The security director testified that he did not observe that the flooring was wet at the time of his walk-through before the ceremony, and he received no complaints prior to or during the ceremony about the flooring being wet or slippery.  The tent company owner testified that the flooring was made of slip-resistant PVC material that was perforated to allow water to travel through the flooring, rather than pooling on top.  He also testified that he made sure the flooring of the tent was safe by walking through with the security director and that the type of flooring used did not require additional precautions in inclement weather.  Accordingly, defendant demonstrated its prima facie entitlement to summary judgment, thus shifting the burden to plaintiff to present admissible evidence to raise a triable issue of material fact (see Beck v. Stewart's Shops Corp., 156 A.D.3d at 1042, 66 N.Y.S.3d 79).
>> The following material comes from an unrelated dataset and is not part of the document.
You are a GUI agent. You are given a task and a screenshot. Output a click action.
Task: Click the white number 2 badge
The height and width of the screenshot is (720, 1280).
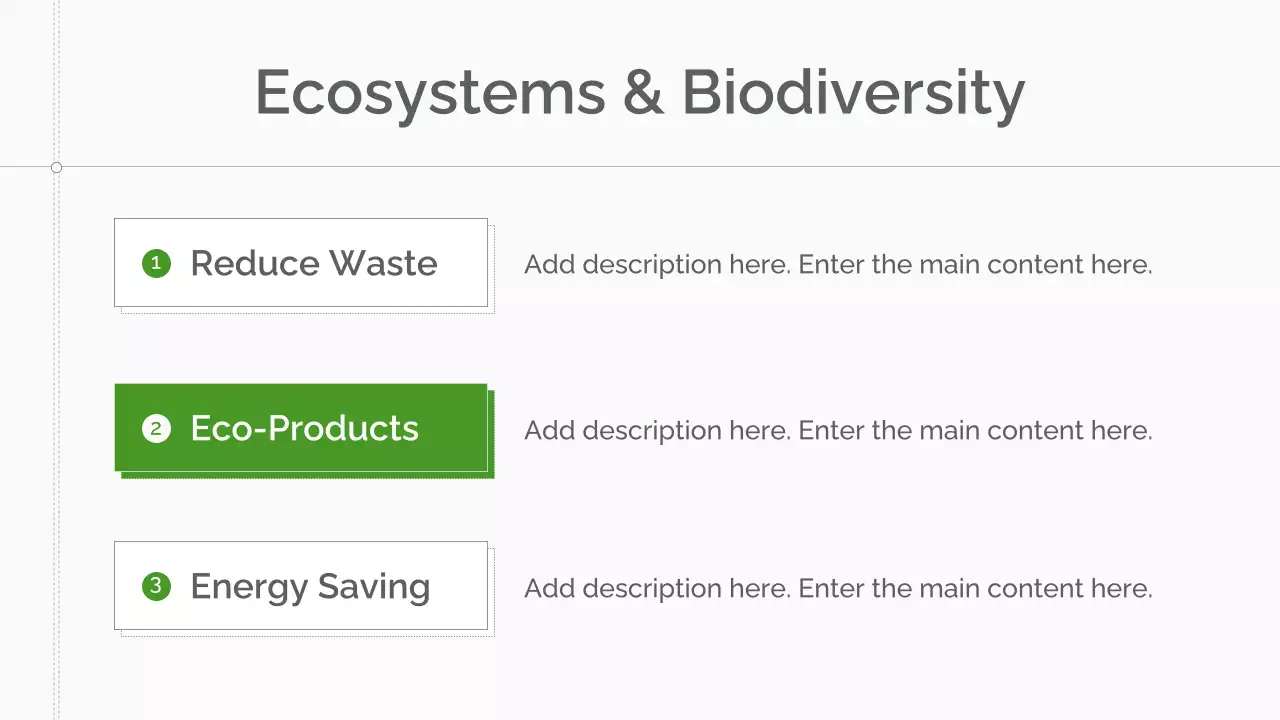pos(156,429)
We reject plaintiff's contention that defendant failed to properly inspect the premises, or that its use of rubber mats on some portions of the flooring demonstrates that it failed to maintain its premises in a reasonably safe condition.  Although defendant placed rubber mats on the flooring near the stage toward the front of the tent, the security director explained that those mats were intended to assist the graduates in approaching, crossing and leaving the stage, which was elevated and located on an incline.  Plaintiff further notes that defendant chose to use two tent walls and to leave the other sides open, but she did not demonstrate that any water allegedly present on the walkway originated from those open sides, rather than having been tracked in.  Nor did plaintiff establish that the subsequent placement by defendant's staff of a mat in the area of her fall constituted notice of a dangerous condition.  Property owners are not “ ‘required to cover all of [their] floors with mats, nor to continuously mop up all moisture resulting from tracked-in rain’ ” (Hilsman v. Sarwil Assoc., L.P., 13 AD3d 692, 694 n, 786 N.Y.S.2d 225 [2004], quoting Negron v. St. Patrick's Nursing Home, 248 A.D.2d 687, 687, 671 N.Y.S.2d 275 [1998]).  Further, even assuming that water was present on the temporary flooring at issue, “the mere fact that a floor or walkway becomes slippery when wet does not establish a dangerous condition” (Todt v. Schroon Riv. Campsite, 281 A.D.2d 782, 783, 722 N.Y.S.2d 287 [2001];  see Decker v. Schildt, 100 A.D.3d 1339, 1341, 955 N.Y.S.2d 259 [2012];  Jackson v. State of New York, 51 A.D.3d 1251, 1253, 857 N.Y.S.2d 368 [2008]).  Viewing the evidence in the light most favorable to plaintiff (see Vega v. Restani Constr. Corp., 18 N.Y.3d 499, 503, 942 N.Y.S.2d 13, 965 N.E.2d 240 [2012]), we find that she failed to meet her burden to raise a triable issue of material fact, and, thus, Supreme Court properly granted summary judgment to defendant (see Beck v. Stewart's Shops Corp., 156 A.D.3d at 1043, 66 N.Y.S.3d 79).

ORDERED that the order is affirmed, with costs.

Garry, P.J.

Clark, Mulvey, Devine and Pritzker, JJ., concur.